> [What needs to be done] Every line in the records below between the one holding "Click the search icon in Open Files dialog" and the one holding "You are a computer-use agent. Image", inclusive, is to be set down exactly; all other lines are to be left out.

________________

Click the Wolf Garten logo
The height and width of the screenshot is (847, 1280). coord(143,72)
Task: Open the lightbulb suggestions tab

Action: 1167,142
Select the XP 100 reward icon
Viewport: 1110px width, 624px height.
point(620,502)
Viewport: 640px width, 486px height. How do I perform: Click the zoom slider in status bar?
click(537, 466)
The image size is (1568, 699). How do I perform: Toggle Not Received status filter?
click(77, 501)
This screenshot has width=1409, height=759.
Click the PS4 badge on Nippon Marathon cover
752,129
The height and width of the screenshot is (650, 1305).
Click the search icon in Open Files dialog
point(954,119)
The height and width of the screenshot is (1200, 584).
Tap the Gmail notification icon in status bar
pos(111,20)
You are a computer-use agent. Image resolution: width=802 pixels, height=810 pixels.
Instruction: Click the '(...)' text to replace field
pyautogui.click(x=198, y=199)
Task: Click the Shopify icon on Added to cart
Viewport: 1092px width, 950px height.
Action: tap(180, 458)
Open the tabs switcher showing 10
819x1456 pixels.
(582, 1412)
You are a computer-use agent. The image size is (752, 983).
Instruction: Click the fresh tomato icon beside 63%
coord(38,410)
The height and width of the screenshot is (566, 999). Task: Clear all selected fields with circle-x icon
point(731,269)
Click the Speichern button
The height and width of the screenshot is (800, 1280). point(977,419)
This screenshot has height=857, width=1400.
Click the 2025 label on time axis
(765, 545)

________________

> [Solution to the exercise]
Click the search icon in Open Files dialog
point(954,119)
The height and width of the screenshot is (1200, 584).
Tap the Gmail notification icon in status bar
pos(111,20)
You are a computer-use agent. Image resolution: width=802 pixels, height=810 pixels.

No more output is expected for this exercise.